**Exercise aim**
Duplicate the rows below starting with the line that contains "You are a GUI" and going on through the line that contains "The image size is (1400, 818).", both included, and nothing else.

==== Records for the exercise ====

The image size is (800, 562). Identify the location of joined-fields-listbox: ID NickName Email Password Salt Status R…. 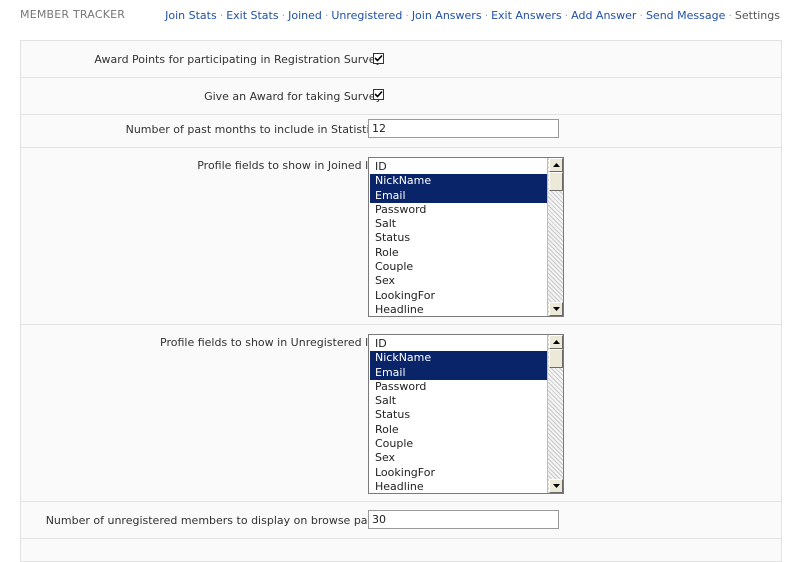
(466, 237).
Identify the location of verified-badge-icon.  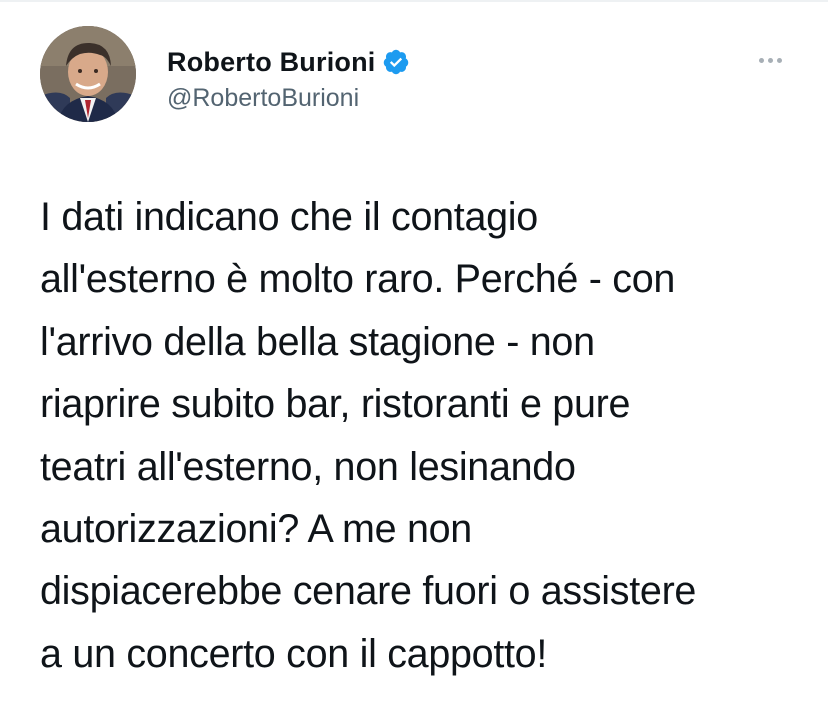
(396, 62).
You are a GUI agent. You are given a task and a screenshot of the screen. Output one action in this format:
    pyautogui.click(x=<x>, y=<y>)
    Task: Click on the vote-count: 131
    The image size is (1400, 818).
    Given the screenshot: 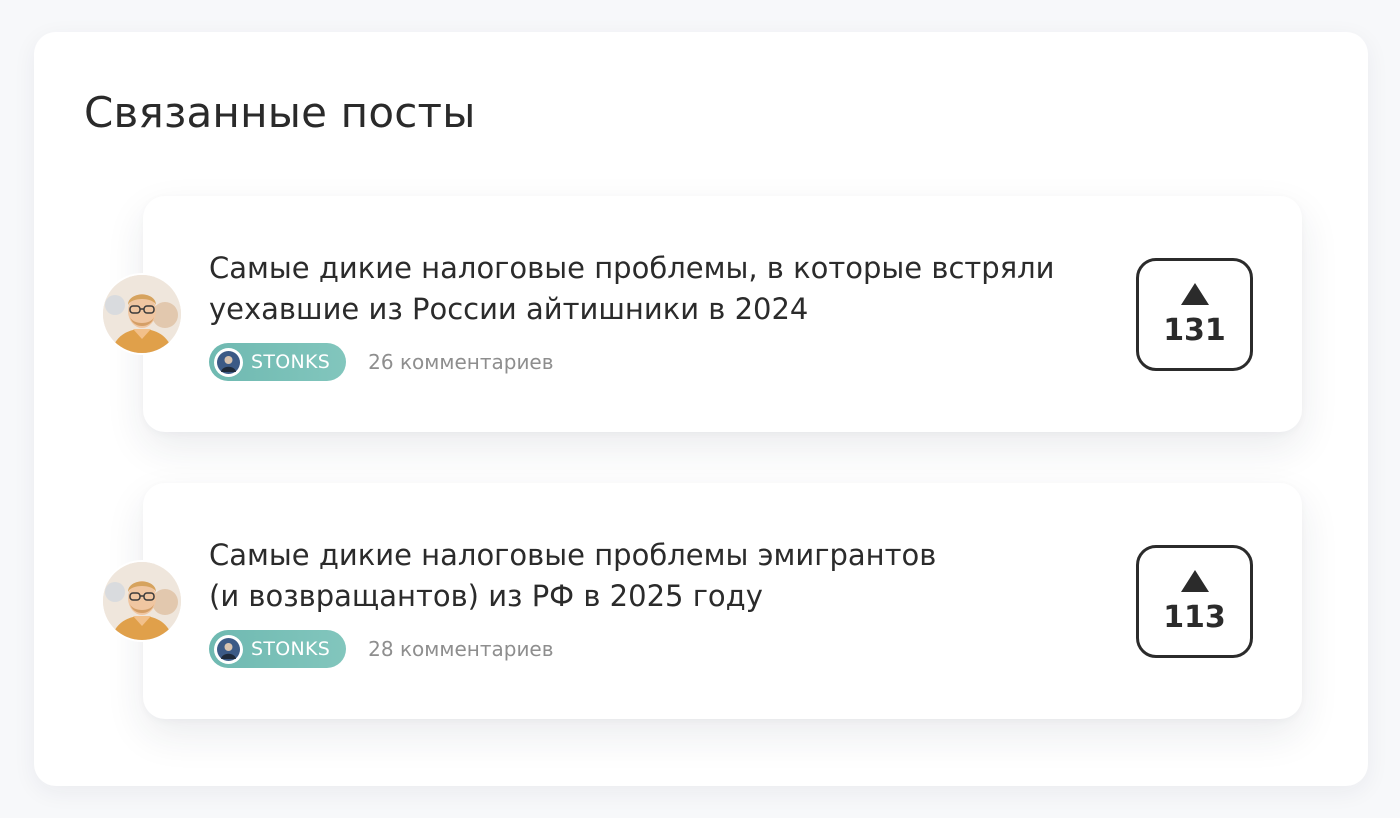 What is the action you would take?
    pyautogui.click(x=1194, y=330)
    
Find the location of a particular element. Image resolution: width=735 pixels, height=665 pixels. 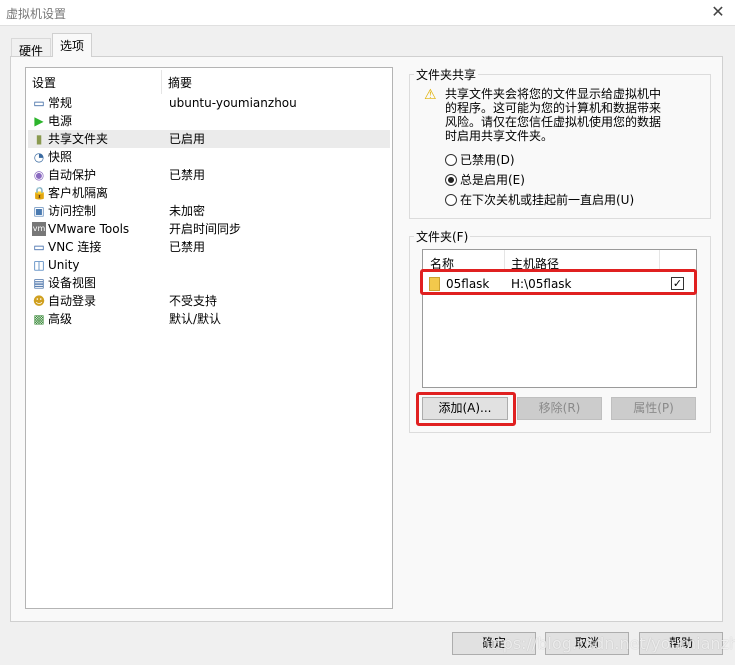

autoprotect-icon: ◉ is located at coordinates (39, 175).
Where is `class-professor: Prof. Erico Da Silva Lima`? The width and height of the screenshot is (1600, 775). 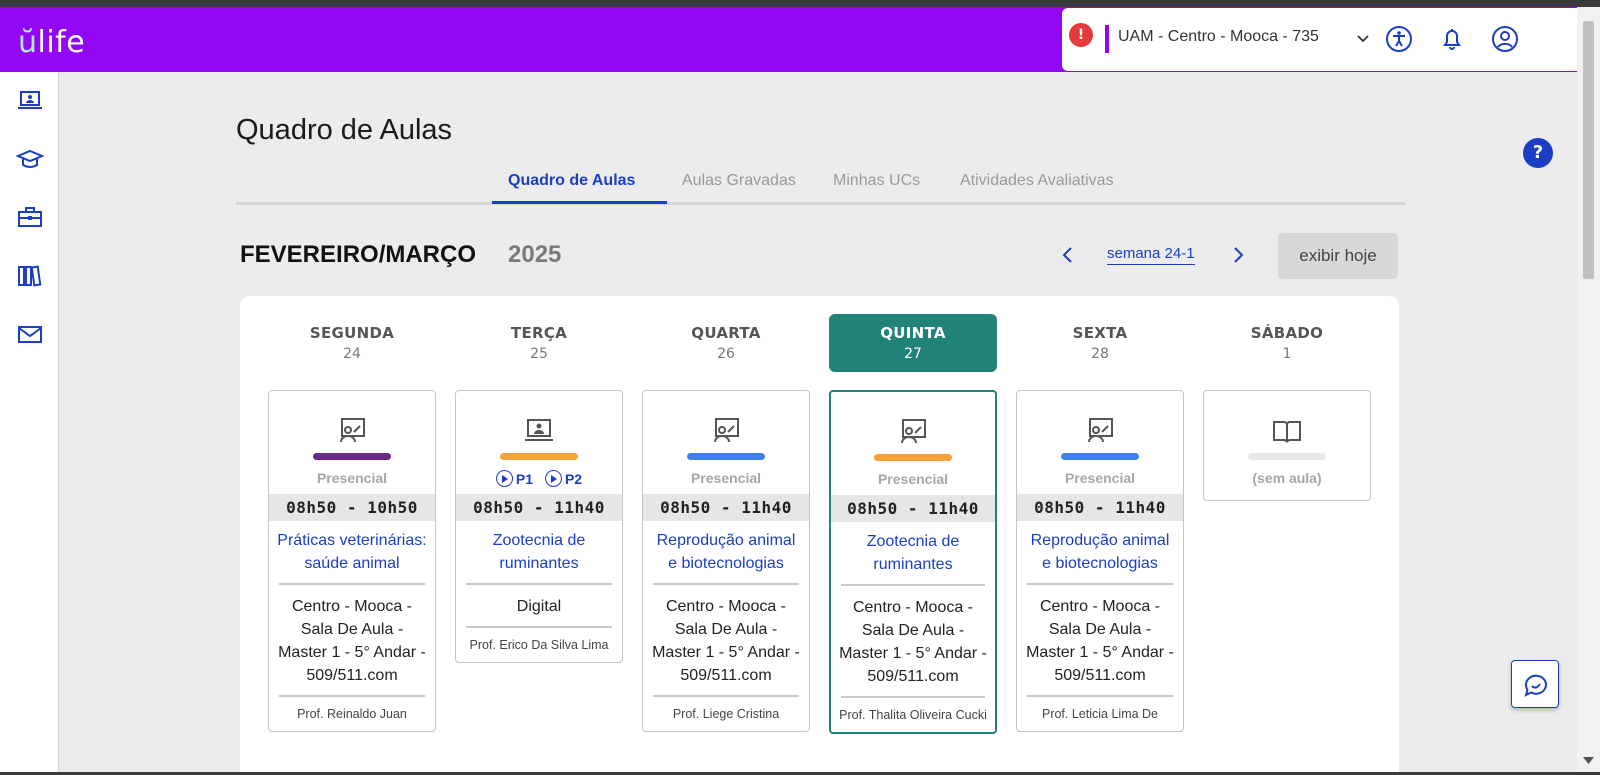 class-professor: Prof. Erico Da Silva Lima is located at coordinates (539, 645).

====

**Result of this task**
You are a GUI agent. You are given a task and a screenshot of the screen. Output one action in this format:
    pyautogui.click(x=<x>, y=<y>)
    Task: Click on the vote-count: 131
    The image size is (1400, 818).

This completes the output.